An enormous impact crater, hiding deep beneath Greenland's Hiawatha glacier, is probably the result of a kilometer-wide asteroid that crashed into Earth 58 million years ago.
That's much older than scientists presumed – roughly eight million years after the infamous impact that killed off most dinosaurs.
When the Hiawatha crater was first discovered in 2015, researchers suspected it was made by a meteorite sometime between 12,000 years ago and three million years ago.
These dates roughly bookend the last ice age, and judging from the conditions of the crater, the asteroid that created it seemed to have crashed into an already formed ice sheet.
But that's mostly based on circumstantial evidence, like radar scanning. In the years since the 31-kilometer-wide indent (19.3 miles) was first discovered, researchers have been trying to figure out its true age.
Given that much of the evidence lies beneath a kilometer of ice, however, direct evidence has proved difficult to gather.
Using two different dating methods, researchers from Denmark and Sweden have now both landed on a similar date – one that experts weren't expecting.
"Determining the new age of the crater surprised us all," says geologist Michael Storey from Denmark's Natural History Museum.
"I'm convinced that we've determined the crater's actual age, which is much older than many people once thought."
The evidence comes from riverbanks downstream of the Hiawatha glacier, which carry rocks and sand from the bedrock beneath the ice sheet out into the open. These melt rock samples can then be used to date the impact event.
******
EXERCISE SET:
A: In the passage on the Hiawatha crater, what is the width of the crater in kilometers?
B: According to the passage on the Hiawatha crater, why can rocks from the riverbanks downstream of the glacier be used to date the impact?
C: Continue the passage on the Hiawatha crater, starting after its final sentence.
The entries that follow were taken from a separate source and are unrelated to the passage on the Hiawatha crater.

Stored entries:
******
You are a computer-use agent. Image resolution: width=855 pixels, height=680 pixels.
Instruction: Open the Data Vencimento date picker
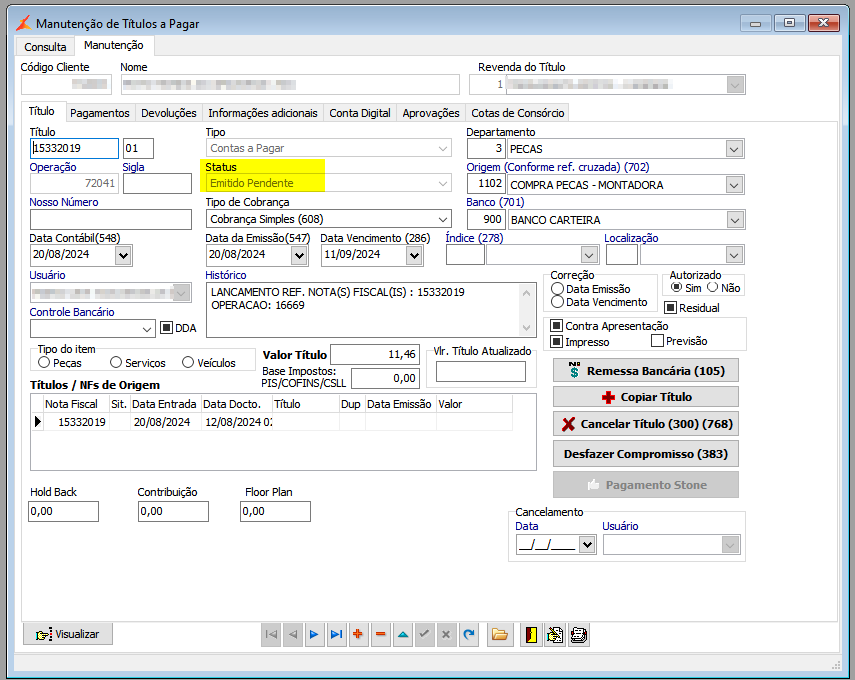[414, 255]
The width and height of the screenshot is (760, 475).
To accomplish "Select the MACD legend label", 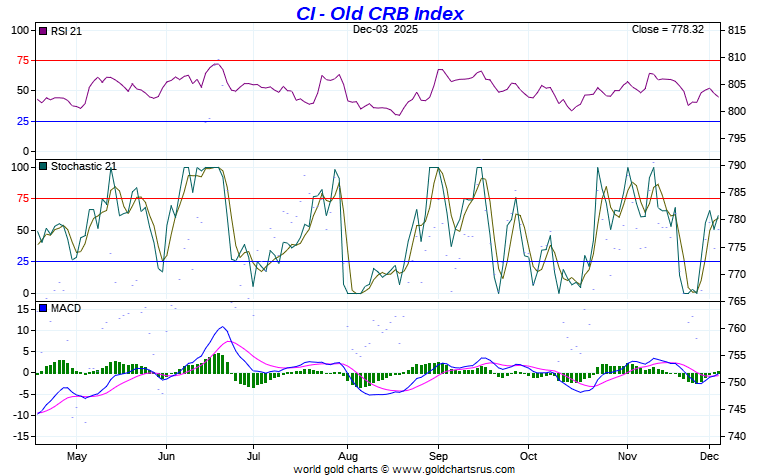I will pos(66,308).
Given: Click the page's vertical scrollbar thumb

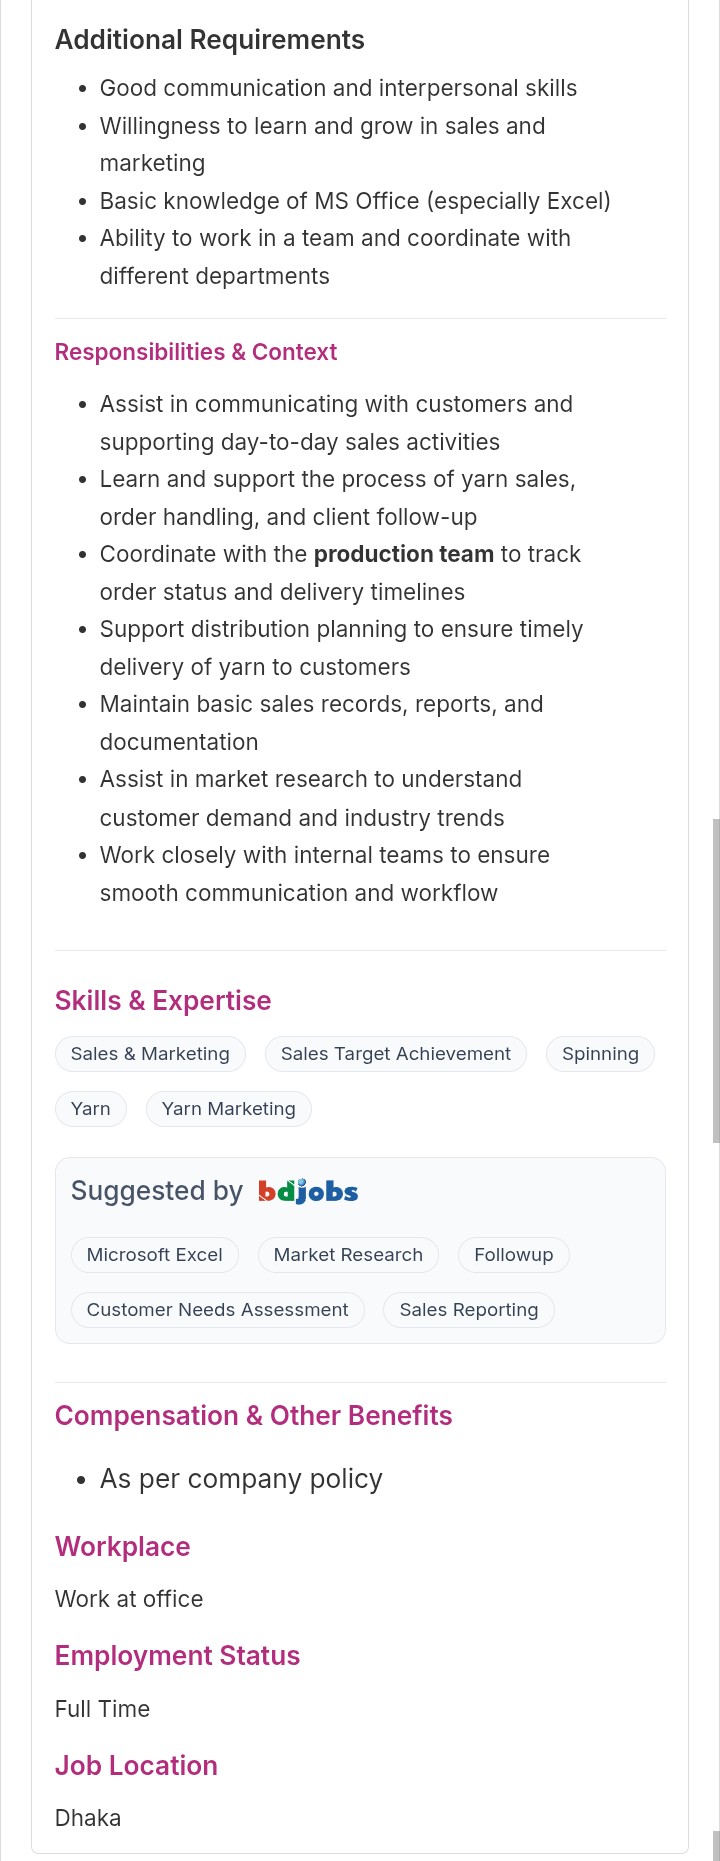Looking at the screenshot, I should (715, 980).
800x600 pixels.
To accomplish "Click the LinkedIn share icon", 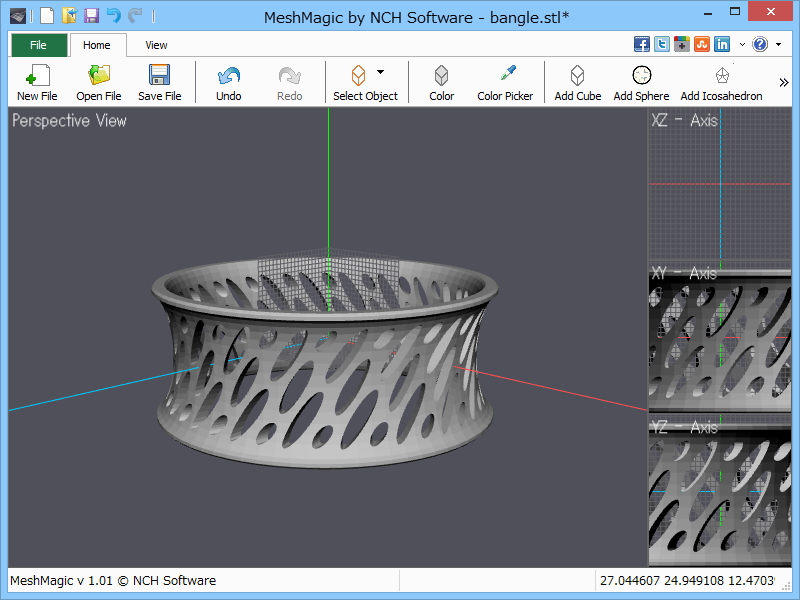I will point(721,44).

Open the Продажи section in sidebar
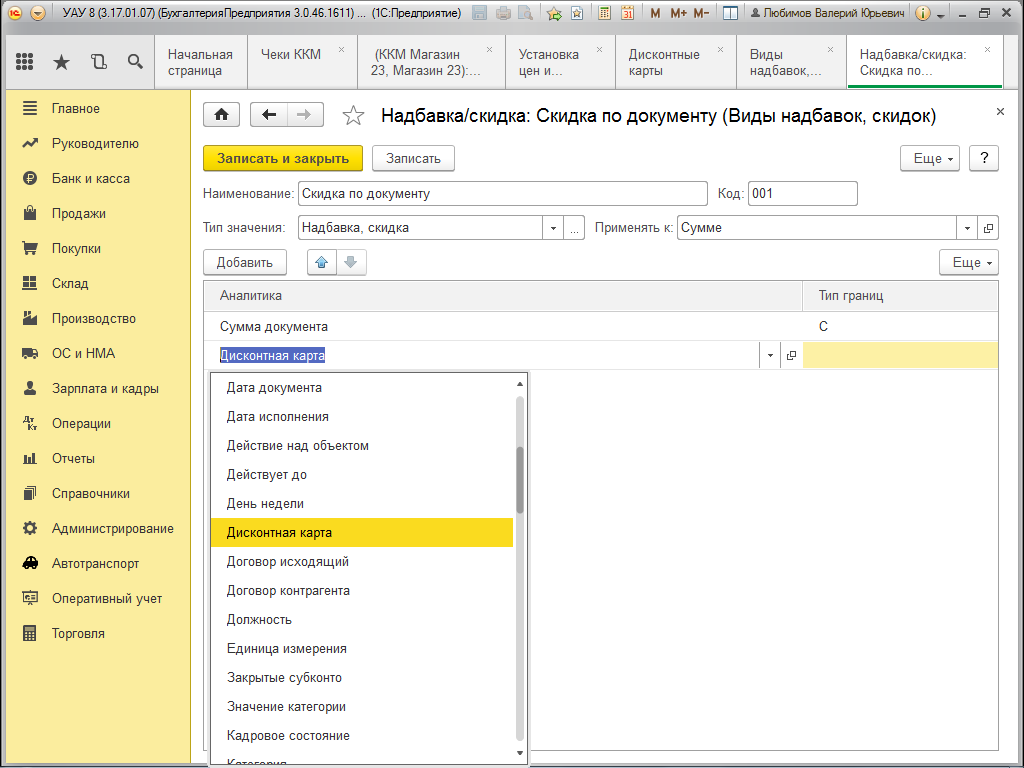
******
ANSWERS FOR EACH ITEM:
A: The crater is 31 kilometers wide (19.3 miles).

B: The rivers carry rocks and sand from the bedrock beneath the ice sheet out into the open. This makes melt rock from the impact available for dating, even though much of the evidence lies beneath a kilometer of ice.

C:
In Sweden, researchers at the nation's Museum of Natural History focused on the riverbank's rocks, which contain the mineral zircon. When this mineral is impacted by a meteorite, it forms new crystals, which incorporate the radioactive element uranium while rejecting lead.
As such, the ratio of uranium to lead can reveal the age at which this crystallization began.
Meanwhile, in Denmark, researchers relied on a technique called argon-argon dating. By heating sand collected downstream of the glacier with a laser, the team was able to release argon gas from individual grains.
The isotopes of this gas were then used to determine how much radioactive decay had occurred since the moment the minerals melted from the meteorite's impact.
The argon-argon method suggests the Hiawatha asteroid struck Earth in the late Paleocene, sometime between 56 and 66 million years ago, while the uranium-lead technique landed on a date 58 million years in the past.
The Hiawatha crater is nearly six times smaller than the Chicxulub crater in Mexico, which means it would not have been nearly as disastrous as the event that drove dinosaurs to extinction eight million years previous.
That said, the Hiawatha impact would have caused an impact a million times more powerful than an atomic bomb, which is more than powerful enough to impact the local or even global climate of the time.
In the late Pleistocene, Greenland would not have looked anything like today. The Arctic island was probably home to a temperate rainforest with an abundance of animal life.
Researchers are now investigating how the Hiawatha meteorite may have altered this ecosystem and its climate millions of years ago.
The study was published in Science Advances.